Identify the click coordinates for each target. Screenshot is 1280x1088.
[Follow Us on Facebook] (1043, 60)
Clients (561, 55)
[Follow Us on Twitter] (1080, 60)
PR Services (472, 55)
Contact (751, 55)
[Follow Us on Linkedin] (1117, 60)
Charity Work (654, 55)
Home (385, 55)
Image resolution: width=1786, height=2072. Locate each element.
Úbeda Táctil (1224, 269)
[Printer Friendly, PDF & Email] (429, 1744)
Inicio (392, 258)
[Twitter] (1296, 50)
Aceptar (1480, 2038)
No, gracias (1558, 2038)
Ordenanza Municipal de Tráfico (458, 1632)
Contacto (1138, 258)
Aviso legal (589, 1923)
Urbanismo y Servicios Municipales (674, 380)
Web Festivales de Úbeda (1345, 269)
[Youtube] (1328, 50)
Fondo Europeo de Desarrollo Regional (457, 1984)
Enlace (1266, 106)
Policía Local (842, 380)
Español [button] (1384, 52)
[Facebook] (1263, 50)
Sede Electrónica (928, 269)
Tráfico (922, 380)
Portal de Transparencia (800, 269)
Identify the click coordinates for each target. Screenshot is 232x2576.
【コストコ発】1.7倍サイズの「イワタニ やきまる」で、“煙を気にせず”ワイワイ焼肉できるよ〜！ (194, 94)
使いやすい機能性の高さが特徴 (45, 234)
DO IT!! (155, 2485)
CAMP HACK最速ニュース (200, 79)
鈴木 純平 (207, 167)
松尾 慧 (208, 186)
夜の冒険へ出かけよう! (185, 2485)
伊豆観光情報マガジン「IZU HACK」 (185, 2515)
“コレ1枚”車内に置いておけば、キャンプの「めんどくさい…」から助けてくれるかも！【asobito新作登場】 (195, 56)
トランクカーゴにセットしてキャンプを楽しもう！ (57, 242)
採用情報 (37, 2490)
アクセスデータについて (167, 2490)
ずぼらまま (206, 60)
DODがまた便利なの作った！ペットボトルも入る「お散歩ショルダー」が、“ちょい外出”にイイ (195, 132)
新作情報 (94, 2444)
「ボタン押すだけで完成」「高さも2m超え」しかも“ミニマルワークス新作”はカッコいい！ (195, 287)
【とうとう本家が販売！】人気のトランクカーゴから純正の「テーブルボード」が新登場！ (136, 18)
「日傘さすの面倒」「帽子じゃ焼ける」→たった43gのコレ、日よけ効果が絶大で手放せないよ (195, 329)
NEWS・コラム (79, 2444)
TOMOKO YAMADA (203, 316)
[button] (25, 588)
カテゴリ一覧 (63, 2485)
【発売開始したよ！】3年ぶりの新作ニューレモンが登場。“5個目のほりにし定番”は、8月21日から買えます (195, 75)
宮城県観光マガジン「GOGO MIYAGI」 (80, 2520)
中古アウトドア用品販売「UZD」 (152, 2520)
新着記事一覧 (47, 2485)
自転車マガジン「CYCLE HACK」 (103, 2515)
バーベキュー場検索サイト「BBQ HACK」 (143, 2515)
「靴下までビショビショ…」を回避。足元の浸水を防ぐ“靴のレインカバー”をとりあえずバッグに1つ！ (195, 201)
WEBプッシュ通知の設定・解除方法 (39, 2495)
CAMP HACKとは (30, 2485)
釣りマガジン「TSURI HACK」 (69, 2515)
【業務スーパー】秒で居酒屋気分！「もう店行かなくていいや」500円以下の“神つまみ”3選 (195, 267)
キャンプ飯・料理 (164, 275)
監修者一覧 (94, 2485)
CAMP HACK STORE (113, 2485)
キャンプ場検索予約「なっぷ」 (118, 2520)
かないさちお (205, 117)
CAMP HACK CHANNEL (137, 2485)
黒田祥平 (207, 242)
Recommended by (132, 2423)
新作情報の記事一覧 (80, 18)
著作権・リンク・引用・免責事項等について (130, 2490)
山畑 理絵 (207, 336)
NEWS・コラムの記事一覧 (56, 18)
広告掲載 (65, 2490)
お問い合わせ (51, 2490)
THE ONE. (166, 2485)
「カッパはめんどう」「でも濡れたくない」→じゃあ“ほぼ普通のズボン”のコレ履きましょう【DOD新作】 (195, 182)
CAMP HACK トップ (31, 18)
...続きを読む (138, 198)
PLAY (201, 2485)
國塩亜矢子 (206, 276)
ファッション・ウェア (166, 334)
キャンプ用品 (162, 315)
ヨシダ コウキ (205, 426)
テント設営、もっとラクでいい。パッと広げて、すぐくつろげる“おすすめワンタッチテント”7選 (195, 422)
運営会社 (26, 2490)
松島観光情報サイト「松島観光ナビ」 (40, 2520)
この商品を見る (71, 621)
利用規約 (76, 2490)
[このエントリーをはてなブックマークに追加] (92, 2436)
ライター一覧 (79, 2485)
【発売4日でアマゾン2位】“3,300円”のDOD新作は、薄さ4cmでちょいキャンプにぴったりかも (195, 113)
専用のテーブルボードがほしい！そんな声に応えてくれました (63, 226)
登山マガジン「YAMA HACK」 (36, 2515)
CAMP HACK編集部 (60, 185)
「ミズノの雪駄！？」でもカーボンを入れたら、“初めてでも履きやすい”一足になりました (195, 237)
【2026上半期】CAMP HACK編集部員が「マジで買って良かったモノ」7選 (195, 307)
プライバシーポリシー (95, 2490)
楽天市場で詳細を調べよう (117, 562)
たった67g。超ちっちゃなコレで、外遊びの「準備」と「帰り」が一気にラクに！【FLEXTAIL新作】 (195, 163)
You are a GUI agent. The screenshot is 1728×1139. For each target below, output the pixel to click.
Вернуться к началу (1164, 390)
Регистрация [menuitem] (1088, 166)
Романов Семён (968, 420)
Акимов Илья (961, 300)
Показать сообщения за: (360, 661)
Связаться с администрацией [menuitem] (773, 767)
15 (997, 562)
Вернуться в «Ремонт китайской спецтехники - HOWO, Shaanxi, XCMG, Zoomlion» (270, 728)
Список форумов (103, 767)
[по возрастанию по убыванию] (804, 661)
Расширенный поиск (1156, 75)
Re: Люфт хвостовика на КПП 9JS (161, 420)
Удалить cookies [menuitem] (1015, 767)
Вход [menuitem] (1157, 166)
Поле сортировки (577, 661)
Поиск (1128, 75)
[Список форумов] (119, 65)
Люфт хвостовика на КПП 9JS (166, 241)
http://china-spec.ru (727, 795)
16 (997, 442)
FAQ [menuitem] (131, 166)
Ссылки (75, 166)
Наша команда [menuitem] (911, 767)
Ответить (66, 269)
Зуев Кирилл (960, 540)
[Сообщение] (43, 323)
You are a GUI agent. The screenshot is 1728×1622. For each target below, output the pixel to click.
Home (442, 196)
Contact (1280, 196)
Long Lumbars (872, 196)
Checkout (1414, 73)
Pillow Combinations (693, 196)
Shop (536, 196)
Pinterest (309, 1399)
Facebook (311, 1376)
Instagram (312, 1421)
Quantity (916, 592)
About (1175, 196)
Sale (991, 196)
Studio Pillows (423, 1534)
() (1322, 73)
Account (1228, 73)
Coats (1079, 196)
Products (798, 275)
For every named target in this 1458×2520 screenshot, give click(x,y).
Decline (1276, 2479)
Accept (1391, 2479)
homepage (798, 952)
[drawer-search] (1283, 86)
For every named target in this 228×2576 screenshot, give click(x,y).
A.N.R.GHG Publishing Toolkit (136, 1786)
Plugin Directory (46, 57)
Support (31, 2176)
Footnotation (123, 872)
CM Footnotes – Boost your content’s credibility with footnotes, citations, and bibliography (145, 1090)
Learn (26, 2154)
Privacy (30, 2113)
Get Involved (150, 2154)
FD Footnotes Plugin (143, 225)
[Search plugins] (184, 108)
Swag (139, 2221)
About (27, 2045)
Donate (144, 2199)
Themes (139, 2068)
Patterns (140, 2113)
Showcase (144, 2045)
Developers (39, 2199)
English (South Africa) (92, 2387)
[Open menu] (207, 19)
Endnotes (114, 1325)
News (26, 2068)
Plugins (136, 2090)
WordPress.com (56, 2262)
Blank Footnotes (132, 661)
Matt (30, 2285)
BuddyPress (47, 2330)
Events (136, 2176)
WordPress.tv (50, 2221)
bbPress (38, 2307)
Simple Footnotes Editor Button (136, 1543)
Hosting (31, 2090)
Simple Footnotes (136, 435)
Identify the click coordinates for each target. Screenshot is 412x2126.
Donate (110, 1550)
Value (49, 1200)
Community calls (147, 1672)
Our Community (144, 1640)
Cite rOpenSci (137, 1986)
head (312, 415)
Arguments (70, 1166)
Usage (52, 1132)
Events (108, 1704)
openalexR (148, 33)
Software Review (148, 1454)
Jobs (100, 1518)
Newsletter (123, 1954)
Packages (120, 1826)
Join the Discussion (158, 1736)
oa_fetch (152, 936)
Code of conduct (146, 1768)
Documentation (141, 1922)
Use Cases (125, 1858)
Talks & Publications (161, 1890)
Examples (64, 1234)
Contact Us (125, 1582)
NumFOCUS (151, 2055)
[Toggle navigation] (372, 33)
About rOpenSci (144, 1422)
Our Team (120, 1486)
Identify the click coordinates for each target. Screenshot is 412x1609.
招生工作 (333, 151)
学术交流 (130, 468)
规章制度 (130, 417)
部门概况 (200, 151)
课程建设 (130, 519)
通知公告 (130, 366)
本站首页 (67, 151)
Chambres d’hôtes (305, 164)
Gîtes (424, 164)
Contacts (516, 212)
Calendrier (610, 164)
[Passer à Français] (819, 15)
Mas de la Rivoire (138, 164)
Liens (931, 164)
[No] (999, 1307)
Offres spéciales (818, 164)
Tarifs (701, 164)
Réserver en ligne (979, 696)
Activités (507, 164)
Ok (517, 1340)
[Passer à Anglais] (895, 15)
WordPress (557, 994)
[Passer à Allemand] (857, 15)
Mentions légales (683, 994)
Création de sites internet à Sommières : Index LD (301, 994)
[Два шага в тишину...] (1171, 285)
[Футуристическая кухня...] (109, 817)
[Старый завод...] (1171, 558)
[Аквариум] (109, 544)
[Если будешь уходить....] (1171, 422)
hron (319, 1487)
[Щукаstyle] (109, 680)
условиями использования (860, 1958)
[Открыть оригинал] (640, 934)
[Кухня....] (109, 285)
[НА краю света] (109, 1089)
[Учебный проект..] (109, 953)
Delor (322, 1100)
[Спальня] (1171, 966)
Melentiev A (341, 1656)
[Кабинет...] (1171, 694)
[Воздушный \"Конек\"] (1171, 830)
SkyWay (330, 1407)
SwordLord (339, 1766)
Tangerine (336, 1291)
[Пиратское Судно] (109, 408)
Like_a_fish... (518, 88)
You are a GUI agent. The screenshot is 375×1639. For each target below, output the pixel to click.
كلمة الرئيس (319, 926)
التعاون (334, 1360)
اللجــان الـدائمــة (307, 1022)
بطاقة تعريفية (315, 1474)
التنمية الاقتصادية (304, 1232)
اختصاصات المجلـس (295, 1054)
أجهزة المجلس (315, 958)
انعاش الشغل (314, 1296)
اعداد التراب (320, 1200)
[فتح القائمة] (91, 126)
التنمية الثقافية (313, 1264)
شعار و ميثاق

_ _ _ _ _

--- YOUR OBJECTIVE ---
Taking the line with "バーベキュー場検索サイト「BBQ HACK」 (143, 2515)" as the first and the line with "CAMP HACK STORE (113, 2485)" as the last, retype that stretch of the data above exactly, with no other lines.

--- SOLUTION BELOW ---
バーベキュー場検索サイト「BBQ HACK」 (143, 2515)
「靴下までビショビショ…」を回避。足元の浸水を防ぐ“靴のレインカバー”をとりあえずバッグに1つ！ (195, 201)
WEBプッシュ通知の設定・解除方法 (39, 2495)
CAMP HACKとは (30, 2485)
釣りマガジン「TSURI HACK」 (69, 2515)
【業務スーパー】秒で居酒屋気分！「もう店行かなくていいや」500円以下の“神つまみ”3選 (195, 267)
キャンプ飯・料理 (164, 275)
監修者一覧 (94, 2485)
CAMP HACK STORE (113, 2485)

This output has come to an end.